- [SOURCE DATA]:
┄┄┄┄┄┄

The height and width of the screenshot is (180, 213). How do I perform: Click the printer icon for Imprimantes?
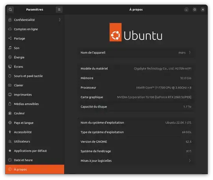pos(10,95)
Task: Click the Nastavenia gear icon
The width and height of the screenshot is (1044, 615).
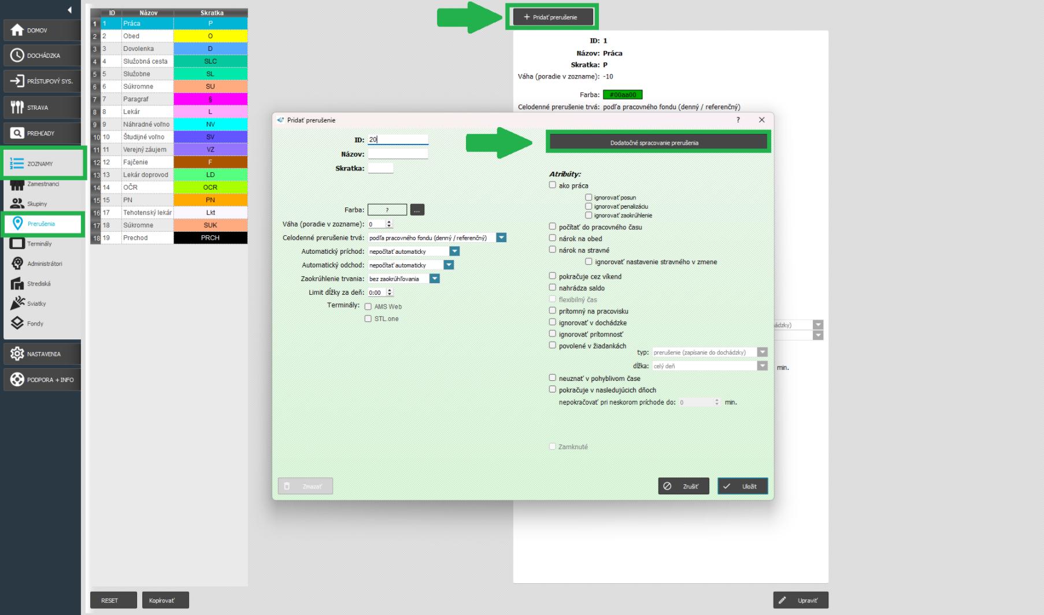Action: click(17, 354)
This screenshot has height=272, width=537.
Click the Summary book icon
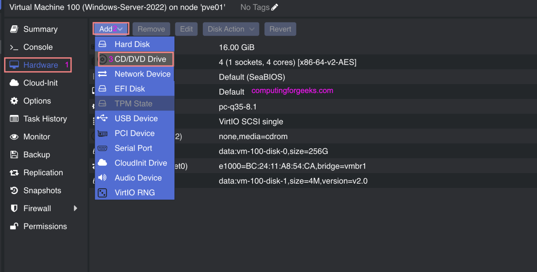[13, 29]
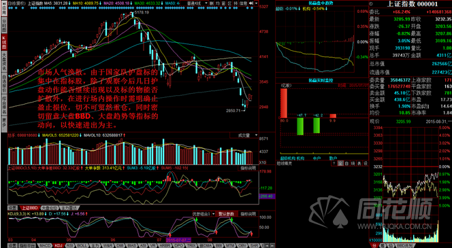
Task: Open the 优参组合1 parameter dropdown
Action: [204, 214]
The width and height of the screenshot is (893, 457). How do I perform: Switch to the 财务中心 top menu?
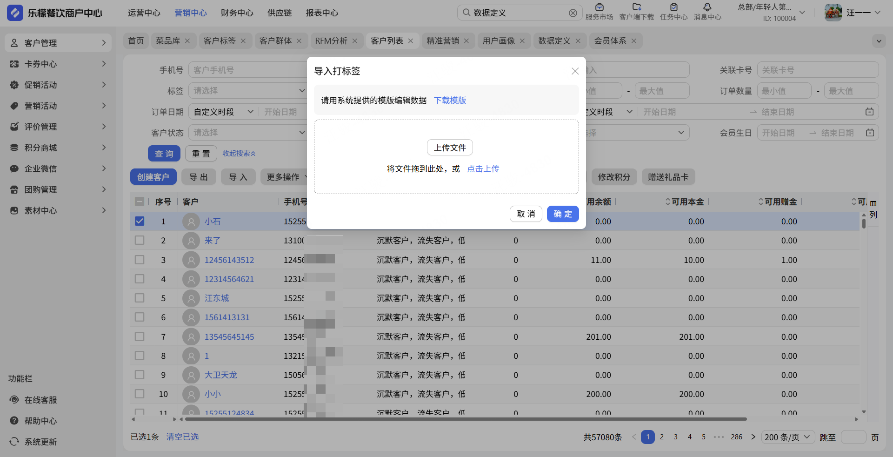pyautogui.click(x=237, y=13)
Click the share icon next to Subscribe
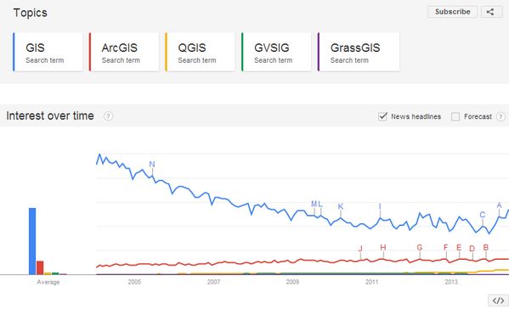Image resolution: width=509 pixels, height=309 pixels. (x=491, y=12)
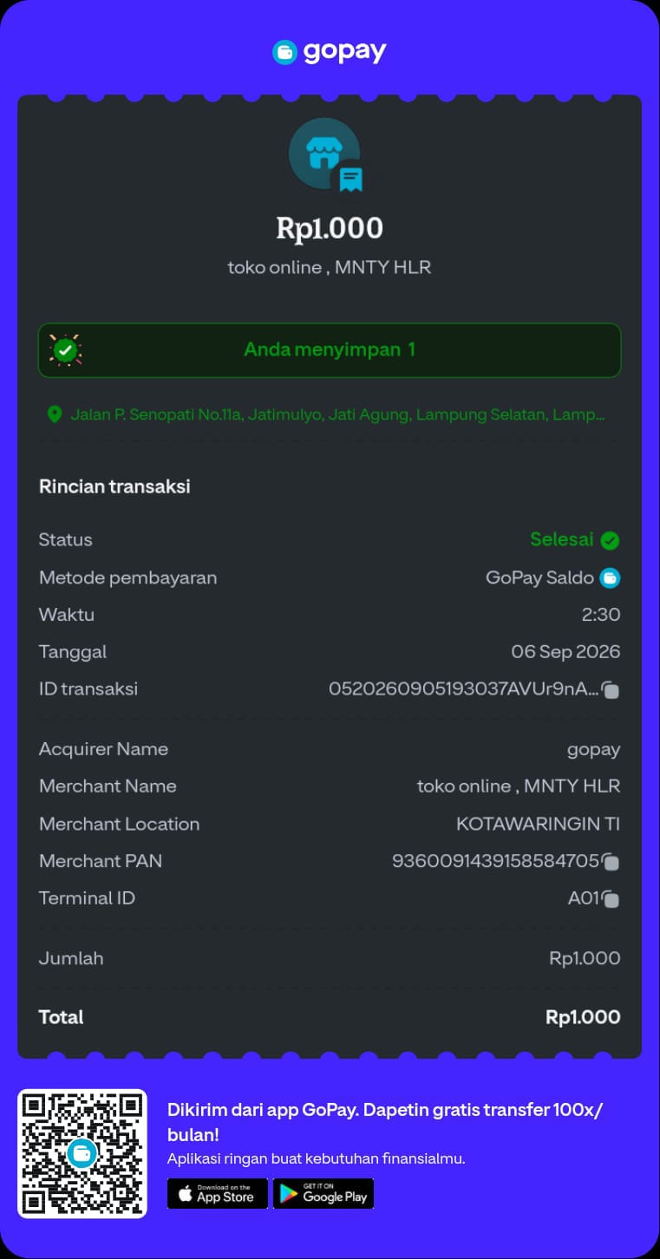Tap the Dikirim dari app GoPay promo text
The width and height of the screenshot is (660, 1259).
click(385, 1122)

┄┄┄┄┄┄

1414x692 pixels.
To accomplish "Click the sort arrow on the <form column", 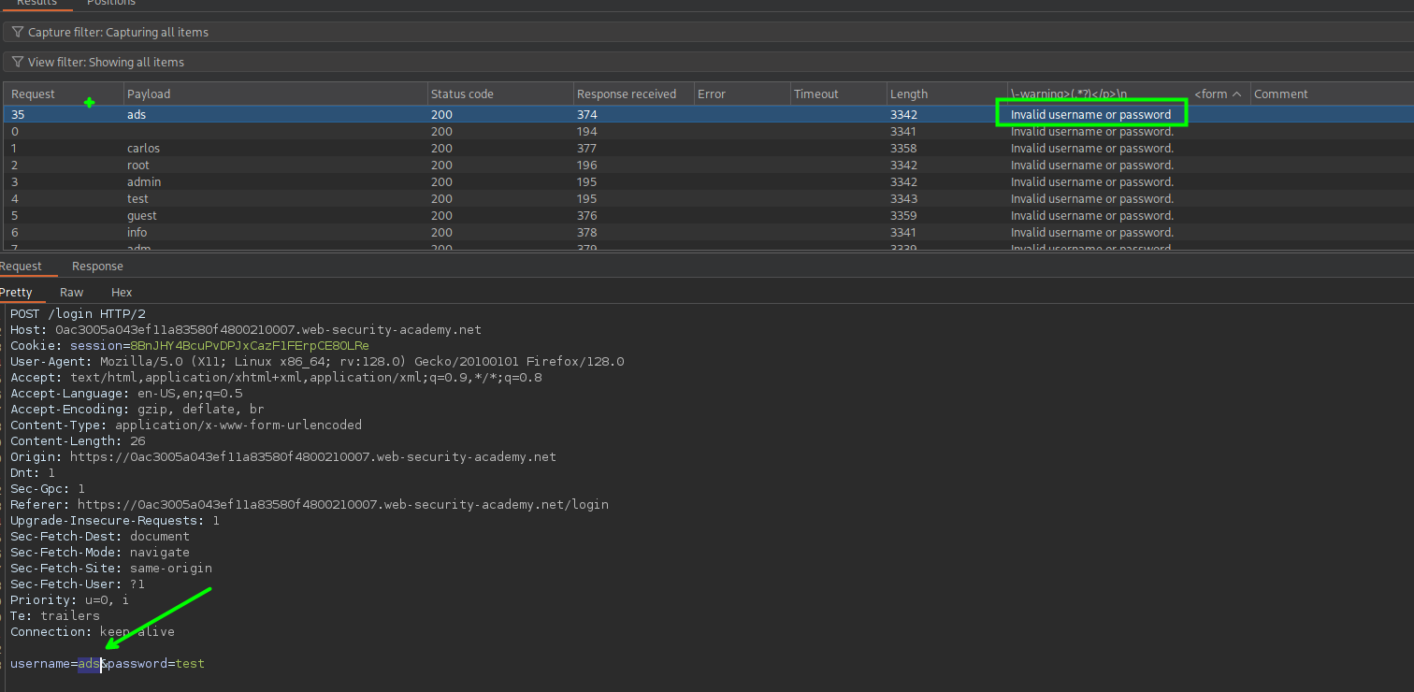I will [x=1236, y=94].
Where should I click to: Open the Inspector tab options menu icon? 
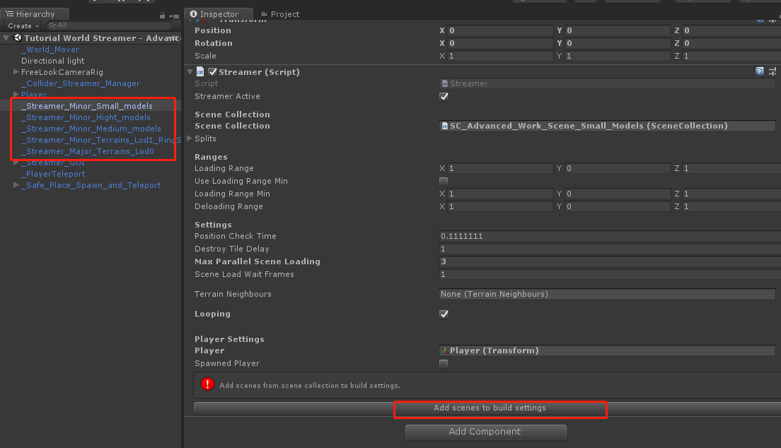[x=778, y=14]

┄┄┄┄┄┄

- [ASSIGNMENT]: Starting at the line with "The height and" in the entries above, write out every line exactly until the line with "This screenshot has height=272, width=537." has been written. Include no pictures and nothing more.

- [OUTPUT]:
The height and width of the screenshot is (180, 213). How do I perform: Click the printer icon for Imprimantes?
pos(10,95)
Task: Click the Nastavenia gear icon
The width and height of the screenshot is (1044, 615).
Action: click(17, 354)
This screenshot has height=272, width=537.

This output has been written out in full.